Menyadari hal-hal di atas itu, ketika kita ingin menuliskan apa yang ada di fikiran dan benak hati kita, apa yang terlintas padanya, maka "kesalahan" dalam ejaan bukanlah soal lagi. Karena penulisan hanyalah ekspresi visual yang digunakan untuk mewakili pikiran dan lintasan-lintasan abstrak yang ada itu, yang kesemua maksudnya diketahui oleh Allah Tuhan seru sekalian alam.
Dan yang terpenting dari tulisan sebagai ekspresi jiwa bahkan, tentu adalah esensi dari tulisan dan pesan yang hendak disampaikan, bukan pada simbol-simbol yang dipakainya.

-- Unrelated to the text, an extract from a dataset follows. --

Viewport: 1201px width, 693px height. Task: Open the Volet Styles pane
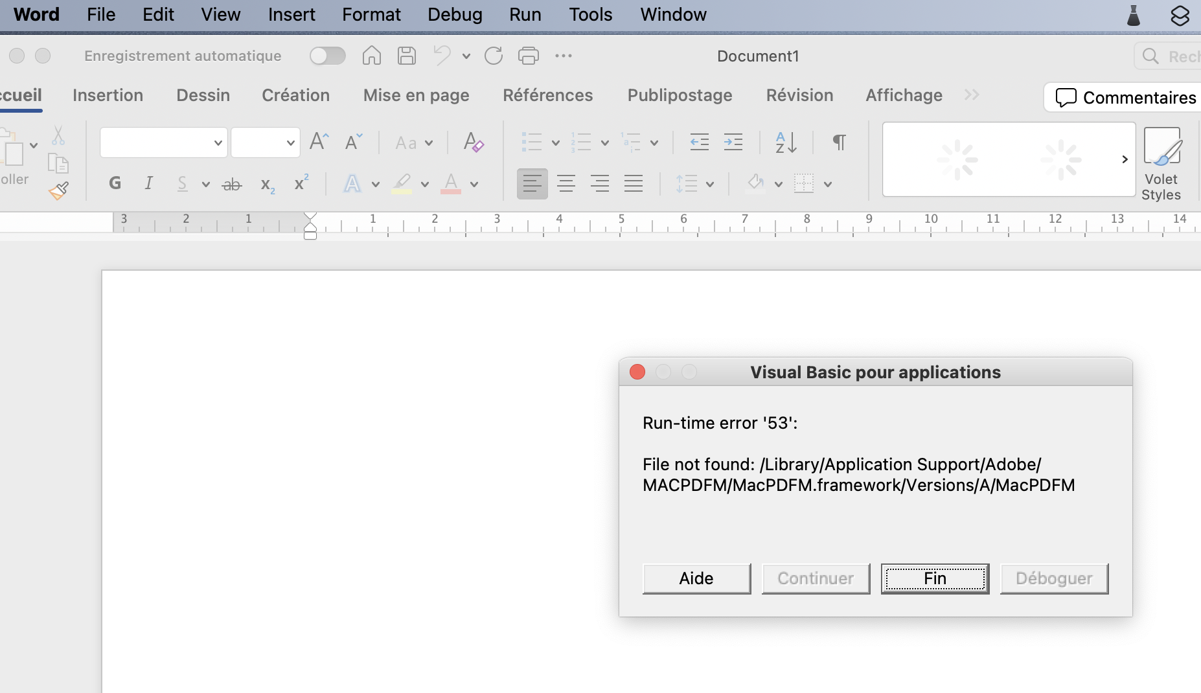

Jika kita masih saja sibuk mempermasalahkan simbol-simbol itu, maka kesibukan itu bisa menjadikan lupa pada pesan pentingnya sebuah karya tulis.

Komentar

Postingan populer dari blog ini

Bolo Dupak...Apakah Sebutan ini Untuk Kita Juga?

Immigrant Song

Ini Dadaku Mana Dadamu?!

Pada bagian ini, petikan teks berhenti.